Dans les années 1990, dans une conjoncture encore porteuse, l’investissement plaisir est de mise en matière d’agencement, quitte à verser dans l’excentricité. Les agenceurs s’entourent d’architectes, de bureaux d’études, pour développer linéaires et gondoles toujours plus adaptés aux besoins de l’officine et simples d’utilisation. Ils proposent également des éléments d’orientation et d’animation : hauts de rayon, bandeaux lumineux, signalétique…
Dans les années 2000, les effets de la crise commencent à se faire sentir avec une baisse des investissements et une inflation de courbes réconfortantes qui favorisent aussi la visibilité des produits. La couleur souffle le chaud et le froid, selon les goûts.
Tandis que la conjoncture s’installe dans le rouge et que les premières pharmacies low cost ouvrent leurs portes, des solutions émergent pour rationaliser les coûts au tournant des années 2010 : le mobilier métallique, emprunté à la GMS, permet ainsi de réaliser jusqu’à 40 % d’économies tout en offrant une modularité imbattable. L’épure s’inscrit également dans le registre esthétique, avec le recours au verre, à l’aluminium… sans oublier la notion d’éco-responsabilité qui conduit à privilégier les matériaux recyclables. Le relooking, apparu à la même époque, concilie les impératifs économiques et écologiques.

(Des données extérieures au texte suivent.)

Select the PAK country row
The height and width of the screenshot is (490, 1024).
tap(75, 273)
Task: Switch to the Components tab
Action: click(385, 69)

Depuis quelques années, le développement du merchandising et de la digitalisation donnent naissance à de nouveaux supports comme des bornes, des tables de démonstration… En parallèle, le mobilier stricto sensu se fait de plus en plus discret pour valoriser toujours plus le produit. Et comme pour boucler la boucle, un matériau fait son grand retour : le bois.
La devanture
Dans les années 1960-1970, la vitrine avait avant tout un rôle informatif et éducatif. Peu à peu, elle va être exploitée comme un outil de communication à part entière, l’un des rares autorisés aux pharmaciens. Dans les années 1990, on commence à oser l’affichage des prix et des promotions. Mais cet espace permet aussi de mettre en avant des compétences et offres spécifiques, par exemple avec l’exposition de matériel médical. Dans les années 2000, le discours s’anime, au sens propre, avec l’apparition d’écrans dont la technologie ne cesse de se perfectionner. Quant à la croix, qui servait au départ de simple repère, elle a fait l’objet d’un dépôt de marque professionnel en 1984 et, ces dernières années, est devenue également un support d’information.